### [DATA SECTION]

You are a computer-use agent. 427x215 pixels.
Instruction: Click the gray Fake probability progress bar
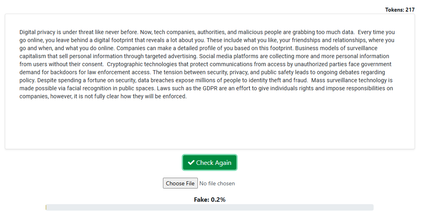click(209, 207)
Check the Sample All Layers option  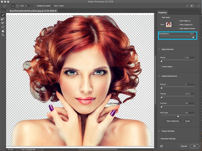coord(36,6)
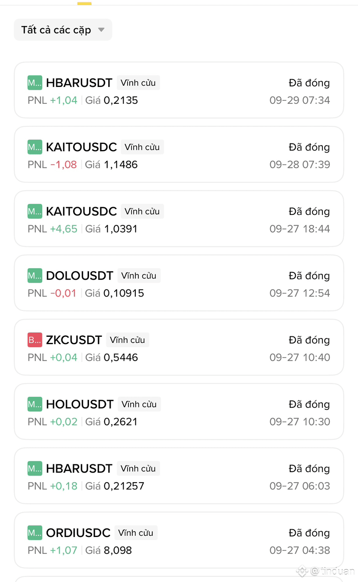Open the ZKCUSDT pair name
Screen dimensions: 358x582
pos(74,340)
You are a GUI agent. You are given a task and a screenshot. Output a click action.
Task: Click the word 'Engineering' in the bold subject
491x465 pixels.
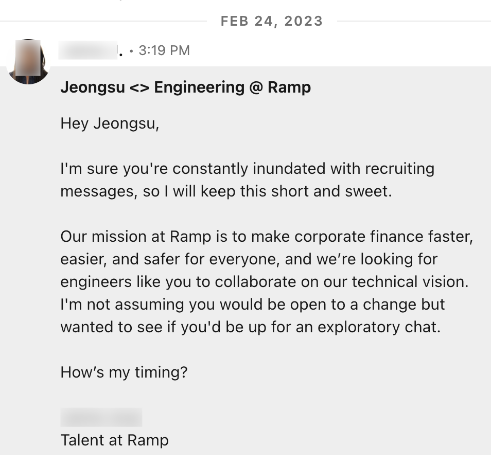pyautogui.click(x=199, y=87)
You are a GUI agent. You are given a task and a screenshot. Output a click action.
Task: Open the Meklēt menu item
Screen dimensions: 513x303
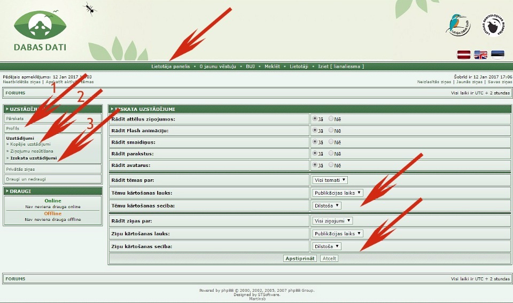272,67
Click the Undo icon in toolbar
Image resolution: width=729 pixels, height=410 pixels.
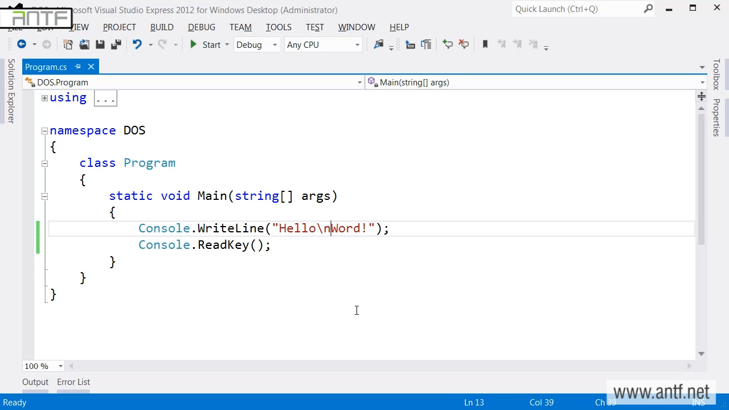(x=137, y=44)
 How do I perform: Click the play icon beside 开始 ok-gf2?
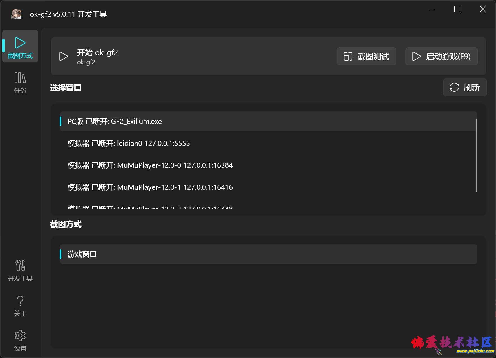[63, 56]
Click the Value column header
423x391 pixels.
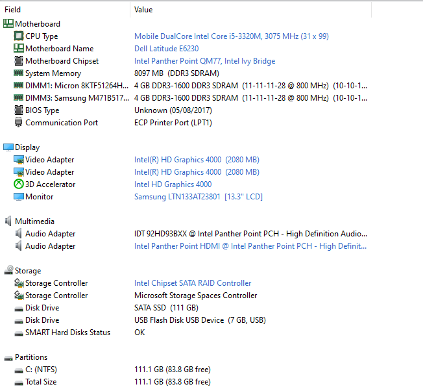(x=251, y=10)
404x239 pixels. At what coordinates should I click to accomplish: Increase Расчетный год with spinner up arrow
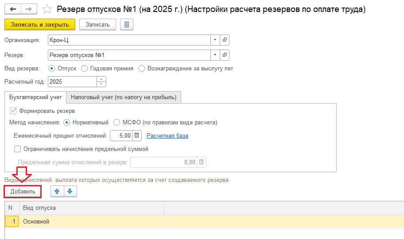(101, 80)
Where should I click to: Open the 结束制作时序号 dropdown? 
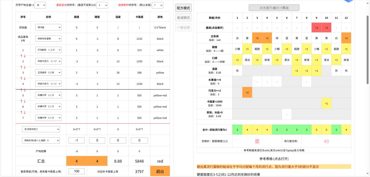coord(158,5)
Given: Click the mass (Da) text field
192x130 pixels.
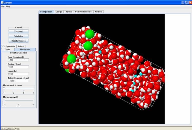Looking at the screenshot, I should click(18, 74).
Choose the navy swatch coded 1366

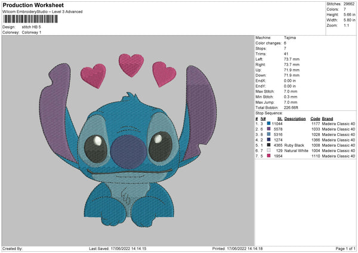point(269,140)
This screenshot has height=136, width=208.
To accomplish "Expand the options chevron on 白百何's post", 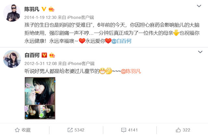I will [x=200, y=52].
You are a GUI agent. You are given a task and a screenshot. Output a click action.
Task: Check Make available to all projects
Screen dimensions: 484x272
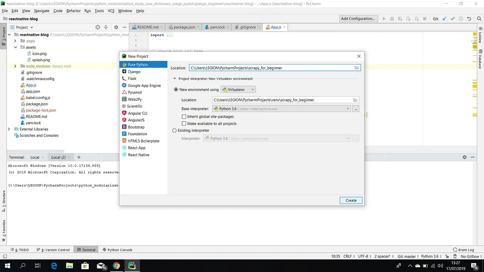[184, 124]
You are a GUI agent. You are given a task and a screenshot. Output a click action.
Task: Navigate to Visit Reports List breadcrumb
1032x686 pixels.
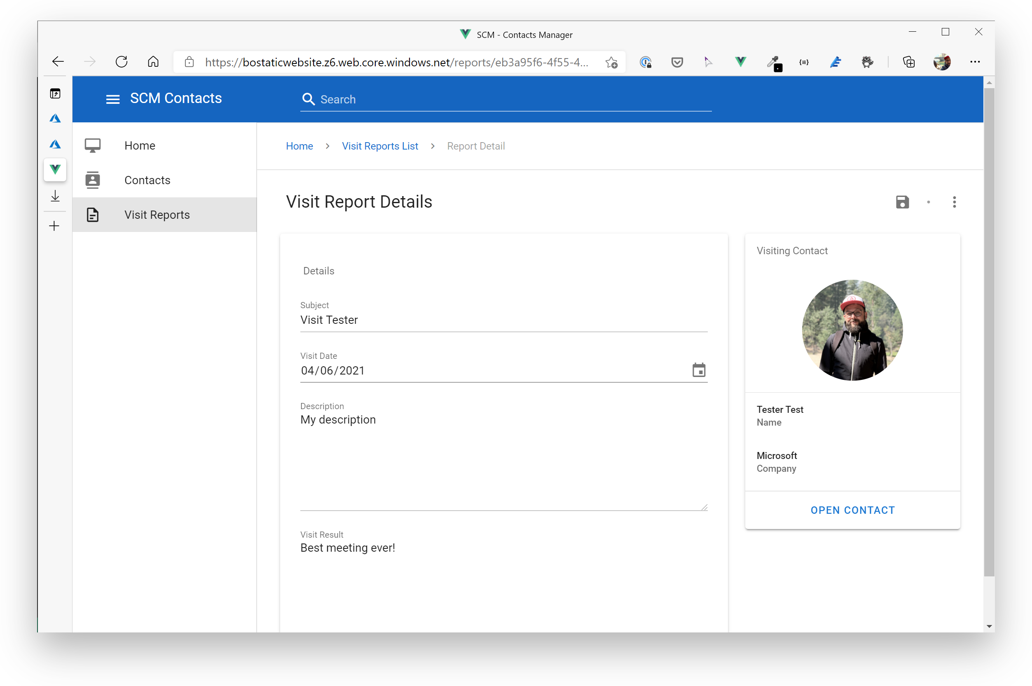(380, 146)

### [WHAT YOU WILL DO]
Convert the material starting at the line that contains "Click the Undo icon in toolbar" and ending at the line that contains "(x=251, y=10)" into a JSON list of strings with one string per line, skipping blank lines. Leave the pictures out of the answer.

### [IN RESPONSE]
[
  "Click the Undo icon in toolbar",
  "Image resolution: width=729 pixels, height=410 pixels.",
  "(x=137, y=44)",
  " How do I perform: Click the play icon beside 开始 ok-gf2?",
  "[63, 56]",
  "Click the Value column header",
  "423x391 pixels.",
  "(x=251, y=10)"
]